#### Dataset rows

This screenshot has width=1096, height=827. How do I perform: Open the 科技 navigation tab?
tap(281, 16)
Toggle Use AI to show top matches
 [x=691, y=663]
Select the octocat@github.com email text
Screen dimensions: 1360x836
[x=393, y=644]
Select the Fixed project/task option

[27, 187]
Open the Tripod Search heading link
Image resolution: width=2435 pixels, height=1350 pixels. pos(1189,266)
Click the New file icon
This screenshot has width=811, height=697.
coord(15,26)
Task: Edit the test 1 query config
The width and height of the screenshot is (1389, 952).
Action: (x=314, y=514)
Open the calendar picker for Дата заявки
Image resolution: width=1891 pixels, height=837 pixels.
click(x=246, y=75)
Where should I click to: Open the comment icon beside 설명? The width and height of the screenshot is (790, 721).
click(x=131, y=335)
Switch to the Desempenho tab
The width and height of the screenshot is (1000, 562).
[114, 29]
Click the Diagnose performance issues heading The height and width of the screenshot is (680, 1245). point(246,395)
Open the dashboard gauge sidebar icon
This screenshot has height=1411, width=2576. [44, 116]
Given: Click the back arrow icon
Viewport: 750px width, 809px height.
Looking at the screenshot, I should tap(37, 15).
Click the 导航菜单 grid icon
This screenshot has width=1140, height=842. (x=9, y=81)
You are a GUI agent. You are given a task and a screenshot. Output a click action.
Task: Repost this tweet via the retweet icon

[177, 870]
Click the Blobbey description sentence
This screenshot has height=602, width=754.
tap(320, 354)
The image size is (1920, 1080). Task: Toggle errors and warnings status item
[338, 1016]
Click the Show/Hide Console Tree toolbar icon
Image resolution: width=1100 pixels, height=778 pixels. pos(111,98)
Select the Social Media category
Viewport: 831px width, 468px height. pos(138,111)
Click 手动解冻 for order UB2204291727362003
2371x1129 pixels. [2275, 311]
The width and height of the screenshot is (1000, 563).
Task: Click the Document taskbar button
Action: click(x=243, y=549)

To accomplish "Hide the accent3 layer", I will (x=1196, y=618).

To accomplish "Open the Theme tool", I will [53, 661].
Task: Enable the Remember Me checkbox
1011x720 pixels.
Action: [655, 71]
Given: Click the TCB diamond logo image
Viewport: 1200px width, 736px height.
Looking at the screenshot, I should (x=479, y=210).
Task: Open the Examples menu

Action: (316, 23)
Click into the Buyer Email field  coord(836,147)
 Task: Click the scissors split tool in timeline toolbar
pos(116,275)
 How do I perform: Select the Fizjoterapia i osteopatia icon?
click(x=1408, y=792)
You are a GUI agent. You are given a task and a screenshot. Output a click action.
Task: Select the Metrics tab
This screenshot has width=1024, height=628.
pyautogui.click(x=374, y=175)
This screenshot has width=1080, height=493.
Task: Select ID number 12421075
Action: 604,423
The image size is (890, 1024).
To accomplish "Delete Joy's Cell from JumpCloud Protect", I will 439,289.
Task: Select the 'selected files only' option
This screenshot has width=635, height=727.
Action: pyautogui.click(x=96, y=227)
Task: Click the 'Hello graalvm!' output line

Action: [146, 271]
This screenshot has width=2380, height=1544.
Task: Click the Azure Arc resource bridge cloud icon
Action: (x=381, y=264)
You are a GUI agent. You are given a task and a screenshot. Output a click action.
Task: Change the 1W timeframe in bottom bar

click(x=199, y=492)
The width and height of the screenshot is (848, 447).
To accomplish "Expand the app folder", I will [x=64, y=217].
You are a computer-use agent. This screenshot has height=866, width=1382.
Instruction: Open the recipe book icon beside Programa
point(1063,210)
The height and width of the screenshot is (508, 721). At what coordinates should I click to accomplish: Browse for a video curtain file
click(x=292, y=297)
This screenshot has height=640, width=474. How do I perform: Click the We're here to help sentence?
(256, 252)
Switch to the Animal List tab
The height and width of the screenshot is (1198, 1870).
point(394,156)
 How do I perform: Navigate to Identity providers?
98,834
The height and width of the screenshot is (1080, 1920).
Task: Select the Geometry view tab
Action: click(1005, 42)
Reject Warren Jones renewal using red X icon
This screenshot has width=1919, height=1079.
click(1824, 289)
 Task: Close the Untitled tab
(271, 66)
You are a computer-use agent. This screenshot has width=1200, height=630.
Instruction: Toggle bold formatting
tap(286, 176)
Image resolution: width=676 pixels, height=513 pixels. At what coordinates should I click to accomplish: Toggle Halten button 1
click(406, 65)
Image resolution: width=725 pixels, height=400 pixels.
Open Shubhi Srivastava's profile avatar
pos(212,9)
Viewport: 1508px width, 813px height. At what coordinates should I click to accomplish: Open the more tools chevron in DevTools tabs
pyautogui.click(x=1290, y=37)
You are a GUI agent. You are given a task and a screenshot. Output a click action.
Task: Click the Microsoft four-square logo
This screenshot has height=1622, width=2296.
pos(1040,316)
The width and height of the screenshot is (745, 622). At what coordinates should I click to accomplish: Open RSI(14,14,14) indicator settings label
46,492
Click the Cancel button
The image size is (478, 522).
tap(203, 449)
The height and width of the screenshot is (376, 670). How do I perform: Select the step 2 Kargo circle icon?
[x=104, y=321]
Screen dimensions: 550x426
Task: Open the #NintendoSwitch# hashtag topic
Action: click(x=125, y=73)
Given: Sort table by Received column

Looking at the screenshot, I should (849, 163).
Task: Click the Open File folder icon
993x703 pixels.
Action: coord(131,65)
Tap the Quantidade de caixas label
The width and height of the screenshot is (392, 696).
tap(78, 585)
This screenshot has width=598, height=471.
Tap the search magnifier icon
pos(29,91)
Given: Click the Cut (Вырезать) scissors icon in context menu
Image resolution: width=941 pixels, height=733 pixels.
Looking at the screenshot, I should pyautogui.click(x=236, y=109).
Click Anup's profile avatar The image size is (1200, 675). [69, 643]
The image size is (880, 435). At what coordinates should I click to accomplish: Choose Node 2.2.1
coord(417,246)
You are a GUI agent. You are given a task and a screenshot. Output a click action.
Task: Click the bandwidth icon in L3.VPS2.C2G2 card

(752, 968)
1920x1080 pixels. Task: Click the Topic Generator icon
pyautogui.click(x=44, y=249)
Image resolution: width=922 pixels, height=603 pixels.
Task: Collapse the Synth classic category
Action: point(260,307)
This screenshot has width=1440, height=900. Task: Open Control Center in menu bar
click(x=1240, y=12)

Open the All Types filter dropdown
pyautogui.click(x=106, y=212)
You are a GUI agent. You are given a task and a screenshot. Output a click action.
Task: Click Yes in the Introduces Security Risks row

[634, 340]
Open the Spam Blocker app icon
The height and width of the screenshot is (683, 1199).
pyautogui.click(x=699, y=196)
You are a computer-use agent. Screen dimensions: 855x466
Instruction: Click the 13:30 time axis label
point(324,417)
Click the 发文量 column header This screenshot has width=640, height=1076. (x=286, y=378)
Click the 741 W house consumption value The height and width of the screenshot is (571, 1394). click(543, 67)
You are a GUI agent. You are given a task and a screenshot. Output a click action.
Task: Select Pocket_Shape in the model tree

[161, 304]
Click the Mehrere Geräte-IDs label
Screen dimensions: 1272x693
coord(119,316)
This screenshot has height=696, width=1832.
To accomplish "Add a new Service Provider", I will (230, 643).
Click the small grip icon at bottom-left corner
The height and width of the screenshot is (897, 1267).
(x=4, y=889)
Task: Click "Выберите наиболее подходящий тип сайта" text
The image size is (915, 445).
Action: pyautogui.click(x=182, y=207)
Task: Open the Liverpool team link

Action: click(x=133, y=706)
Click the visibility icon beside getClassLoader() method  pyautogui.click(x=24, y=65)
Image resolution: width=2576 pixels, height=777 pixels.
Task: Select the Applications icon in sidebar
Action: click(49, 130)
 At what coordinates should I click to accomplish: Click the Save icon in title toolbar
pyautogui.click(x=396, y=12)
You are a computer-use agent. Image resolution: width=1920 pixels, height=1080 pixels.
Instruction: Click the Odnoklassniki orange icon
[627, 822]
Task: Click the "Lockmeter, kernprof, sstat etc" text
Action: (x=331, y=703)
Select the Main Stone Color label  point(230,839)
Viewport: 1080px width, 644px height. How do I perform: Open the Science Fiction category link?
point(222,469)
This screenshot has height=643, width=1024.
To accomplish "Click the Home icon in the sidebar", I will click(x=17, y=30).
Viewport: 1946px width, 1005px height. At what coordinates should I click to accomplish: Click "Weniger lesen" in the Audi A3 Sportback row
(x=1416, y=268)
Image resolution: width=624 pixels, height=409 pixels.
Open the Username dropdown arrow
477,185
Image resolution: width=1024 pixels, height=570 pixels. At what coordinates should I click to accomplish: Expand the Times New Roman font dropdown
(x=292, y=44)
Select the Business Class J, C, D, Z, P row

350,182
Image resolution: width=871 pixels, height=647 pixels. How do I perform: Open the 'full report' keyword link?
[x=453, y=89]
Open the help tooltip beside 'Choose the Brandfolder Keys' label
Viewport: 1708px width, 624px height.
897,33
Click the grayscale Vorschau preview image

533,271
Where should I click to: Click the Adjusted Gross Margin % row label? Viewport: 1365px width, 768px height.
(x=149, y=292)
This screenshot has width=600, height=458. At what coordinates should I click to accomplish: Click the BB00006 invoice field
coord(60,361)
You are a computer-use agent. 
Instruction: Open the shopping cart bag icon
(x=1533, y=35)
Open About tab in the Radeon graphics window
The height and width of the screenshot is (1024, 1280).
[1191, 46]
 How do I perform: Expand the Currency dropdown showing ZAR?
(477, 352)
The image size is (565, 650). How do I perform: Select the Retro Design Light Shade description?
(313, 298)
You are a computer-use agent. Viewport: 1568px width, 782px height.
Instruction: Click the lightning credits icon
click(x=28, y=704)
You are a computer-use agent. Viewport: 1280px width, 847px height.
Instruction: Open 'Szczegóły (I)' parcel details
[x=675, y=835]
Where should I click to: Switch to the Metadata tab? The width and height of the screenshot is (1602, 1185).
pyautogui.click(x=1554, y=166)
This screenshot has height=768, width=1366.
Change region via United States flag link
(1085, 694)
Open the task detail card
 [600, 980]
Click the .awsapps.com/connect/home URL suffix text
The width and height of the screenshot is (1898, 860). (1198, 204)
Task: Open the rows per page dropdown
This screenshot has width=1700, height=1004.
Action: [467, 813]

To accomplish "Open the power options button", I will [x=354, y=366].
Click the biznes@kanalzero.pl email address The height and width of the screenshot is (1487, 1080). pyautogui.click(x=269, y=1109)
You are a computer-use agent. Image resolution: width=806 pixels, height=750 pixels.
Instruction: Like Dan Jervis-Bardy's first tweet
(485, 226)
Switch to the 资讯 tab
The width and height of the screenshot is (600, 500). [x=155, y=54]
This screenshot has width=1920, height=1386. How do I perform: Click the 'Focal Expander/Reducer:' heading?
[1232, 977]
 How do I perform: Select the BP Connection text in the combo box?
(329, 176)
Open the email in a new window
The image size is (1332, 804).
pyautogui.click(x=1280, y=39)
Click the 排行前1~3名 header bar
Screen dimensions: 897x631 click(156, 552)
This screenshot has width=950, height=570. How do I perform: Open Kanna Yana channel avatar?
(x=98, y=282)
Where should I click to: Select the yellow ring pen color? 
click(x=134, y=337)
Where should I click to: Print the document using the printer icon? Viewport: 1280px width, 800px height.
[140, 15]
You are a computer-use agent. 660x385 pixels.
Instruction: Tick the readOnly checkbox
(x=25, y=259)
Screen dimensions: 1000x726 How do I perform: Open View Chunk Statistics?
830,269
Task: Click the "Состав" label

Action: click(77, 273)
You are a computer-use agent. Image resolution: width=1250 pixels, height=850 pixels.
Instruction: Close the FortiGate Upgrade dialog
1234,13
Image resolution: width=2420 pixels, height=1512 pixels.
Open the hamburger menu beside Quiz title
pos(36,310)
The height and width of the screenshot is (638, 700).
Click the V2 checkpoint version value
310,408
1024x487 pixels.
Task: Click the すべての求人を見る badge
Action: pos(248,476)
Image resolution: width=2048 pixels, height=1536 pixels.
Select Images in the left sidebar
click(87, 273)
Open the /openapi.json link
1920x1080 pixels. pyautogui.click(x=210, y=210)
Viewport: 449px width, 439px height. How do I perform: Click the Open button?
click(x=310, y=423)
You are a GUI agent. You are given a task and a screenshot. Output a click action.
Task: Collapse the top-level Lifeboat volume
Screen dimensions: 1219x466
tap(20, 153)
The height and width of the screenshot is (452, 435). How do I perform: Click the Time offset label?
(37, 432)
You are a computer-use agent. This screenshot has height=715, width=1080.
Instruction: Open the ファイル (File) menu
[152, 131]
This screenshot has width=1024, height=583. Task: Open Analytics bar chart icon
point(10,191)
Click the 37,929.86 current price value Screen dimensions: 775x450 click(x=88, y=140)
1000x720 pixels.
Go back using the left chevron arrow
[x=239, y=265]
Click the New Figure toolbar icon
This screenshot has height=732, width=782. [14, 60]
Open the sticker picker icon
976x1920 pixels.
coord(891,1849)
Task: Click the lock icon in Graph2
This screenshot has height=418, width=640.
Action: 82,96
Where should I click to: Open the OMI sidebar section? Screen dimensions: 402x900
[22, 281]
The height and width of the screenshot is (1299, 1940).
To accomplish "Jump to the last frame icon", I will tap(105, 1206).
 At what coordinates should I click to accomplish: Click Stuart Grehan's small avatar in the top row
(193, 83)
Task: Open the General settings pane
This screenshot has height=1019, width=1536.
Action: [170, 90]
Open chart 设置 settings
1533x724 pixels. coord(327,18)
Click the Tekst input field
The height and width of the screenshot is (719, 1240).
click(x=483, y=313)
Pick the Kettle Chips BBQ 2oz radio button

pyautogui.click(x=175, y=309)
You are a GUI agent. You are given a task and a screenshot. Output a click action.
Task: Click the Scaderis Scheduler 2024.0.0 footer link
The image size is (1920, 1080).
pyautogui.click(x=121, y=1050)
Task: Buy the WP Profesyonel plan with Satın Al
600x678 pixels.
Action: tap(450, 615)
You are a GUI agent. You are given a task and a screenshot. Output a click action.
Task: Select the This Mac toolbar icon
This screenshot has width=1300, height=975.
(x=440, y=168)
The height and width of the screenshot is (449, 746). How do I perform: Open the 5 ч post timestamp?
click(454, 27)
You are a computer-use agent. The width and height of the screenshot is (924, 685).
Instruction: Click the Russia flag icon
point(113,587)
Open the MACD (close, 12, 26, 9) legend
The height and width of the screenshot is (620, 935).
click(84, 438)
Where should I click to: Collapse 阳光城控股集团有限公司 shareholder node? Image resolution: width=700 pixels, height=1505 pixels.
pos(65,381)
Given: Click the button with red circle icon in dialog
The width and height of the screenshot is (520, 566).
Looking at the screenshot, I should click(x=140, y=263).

#### Task description
Rename "heading" as "title" throughout the records, starting at the beginning of the records and ending at the line that contains "will [53, 661].". Reproduce only those lines, with nothing else altered.

#### Answer in full
This screenshot has width=1096, height=827. How do I perform: Open the 科技 navigation tab?
tap(281, 16)
Toggle Use AI to show top matches
 [x=691, y=663]
Select the octocat@github.com email text
Screen dimensions: 1360x836
[x=393, y=644]
Select the Fixed project/task option

[27, 187]
Open the Tripod Search title link
Image resolution: width=2435 pixels, height=1350 pixels. pos(1189,266)
Click the New file icon
This screenshot has width=811, height=697.
coord(15,26)
Task: Edit the test 1 query config
The width and height of the screenshot is (1389, 952).
Action: (x=314, y=514)
Open the calendar picker for Дата заявки
Image resolution: width=1891 pixels, height=837 pixels.
click(x=246, y=75)
Where should I click to: Open the comment icon beside 설명? The width and height of the screenshot is (790, 721).
click(x=131, y=335)
Switch to the Desempenho tab
The width and height of the screenshot is (1000, 562).
[114, 29]
Click the Diagnose performance issues title The height and width of the screenshot is (680, 1245). point(246,395)
Open the dashboard gauge sidebar icon
This screenshot has height=1411, width=2576. [44, 116]
Given: Click the back arrow icon
Viewport: 750px width, 809px height.
Looking at the screenshot, I should tap(37, 15).
Click the 导航菜单 grid icon
This screenshot has width=1140, height=842. (x=9, y=81)
You are a GUI agent. You are given a task and a screenshot. Output a click action.
Task: Repost this tweet via the retweet icon

[177, 870]
Click the Blobbey description sentence
This screenshot has height=602, width=754.
tap(320, 354)
The image size is (1920, 1080). Task: Toggle errors and warnings status item
[338, 1016]
Click the Show/Hide Console Tree toolbar icon
Image resolution: width=1100 pixels, height=778 pixels. pos(111,98)
Select the Social Media category
Viewport: 831px width, 468px height. pos(138,111)
Click 手动解冻 for order UB2204291727362003
2371x1129 pixels. [2275, 311]
The width and height of the screenshot is (1000, 563).
Task: Click the Document taskbar button
Action: click(x=243, y=549)

To accomplish "Hide the accent3 layer", I will (x=1196, y=618).

To accomplish "Open the Theme tool", I will [53, 661].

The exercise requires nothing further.